Methylation-specific PCR (MSP) is used to identify patterns of DNA methylation at cytosine-guanine (CpG) islands in genomic DNA.[13] Target DNA is first treated with sodium bisulfite, which converts unmethylated cytosine bases to uracil, which is complementary to adenosine in PCR primers. Two amplifications are then carried out on the bisulfite-treated DNA: One primer set anneals to DNA with cytosines (corresponding to methylated cytosine), and the other set anneals to DNA with uracil (corresponding to unmethylated cytosine). MSP used in quantitative PCR provides quantitative information about the methylation state of a given CpG island.[14]
Other modifications
Adjustments of the components in PCR is commonly used for optimal performance.
The divalent magnesium ion (Mg++) is required for PCR polymerase activity. Lower concentrations Mg++ will increase replication fidelity, while higher concentrations will introduce more mutations.[15]
Denaturants(such as DMSO) can increase amplification specificity by destabilizing non-specific primer binding. Other chemicals, such as glycerol, are stabilizers for the activity of the polymerase during amplification. Detergents (such as Triton X-100) can prevent polymerase stick to itself or to the walls of the reaction tube.

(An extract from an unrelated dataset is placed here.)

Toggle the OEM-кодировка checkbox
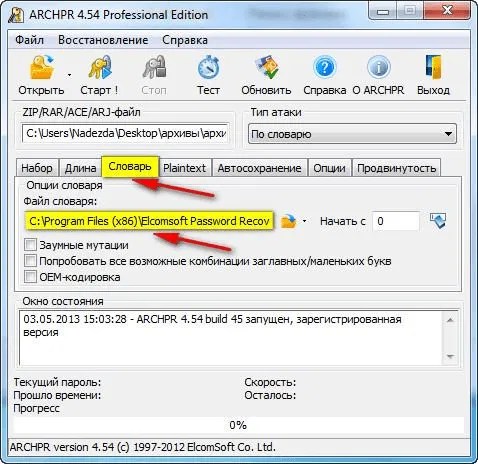 30,277

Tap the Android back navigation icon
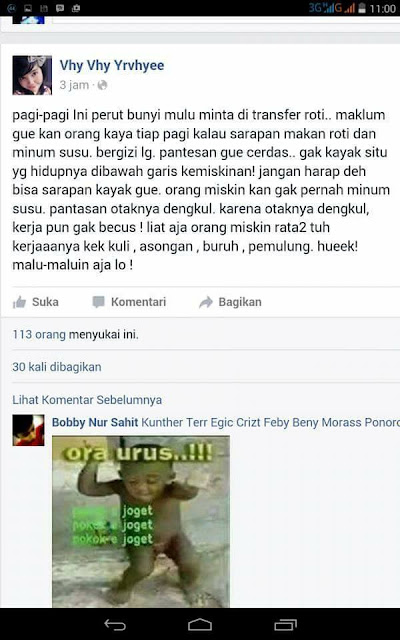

DNA polymerases occasionally incorporate mismatch bases into the extending strand. High-fidelity PCR employs enzymes with 3'-5' exonuclease activity that decreases this rate of mis-incorporation. Examples of enzymes with proofreading activity include Pfu; adjustments of the Mg++ and dNTP concentrations may help maximize the number of products that exactly match the original target DNA.
Primer modifications
Adjustments to the synthetic oligonucleotides used as primers in PCR are a rich source of modification:
Normally PCR primers are chosen from an invariant part of the genome, and might be used to amplify a polymorphic area between them. In allele-specific PCR the opposite is done. At least one of the primers is chosen from a polymorphic area, with the mutations located at (or near) its 3'-end. Under stringent conditions, a mismatched primer will not initiate replication, whereas a matched primer will. The appearance of an amplification product therefore indicates the genotype. (For more information, see SNP genotyping.)
InterSequence-Specific PCR (or ISSR-PCR) is method for DNA fingerprinting that uses primers selected from segments repeated throughout a genome to produce a unique fingerprint of amplified product lengths.[16] The use of primers from a commonly repeated segment is called Alu-PCR, and can help amplify sequences adjacent (or between) these repeats.
Primers can also be designed to be 'degenerate' – able to initiate replication from a large number of target locations. Whole genome amplification (or WGA) is a group of procedures that allow amplification to occur at many locations in an unknown genome, and which may only be available in small quantities. Other techniques use degenerate primers that are synthesized using multiple nucleotides at particular positions (the polymerase 'chooses' the correctly matched primers). Also, the primers can be synthesized with the nucleoside analog inosine, which hybridizes to three of the four normal bases. A similar technique can force PCR to perform Site-directed mutagenesis. (also see Overlap extension polymerase chain reaction)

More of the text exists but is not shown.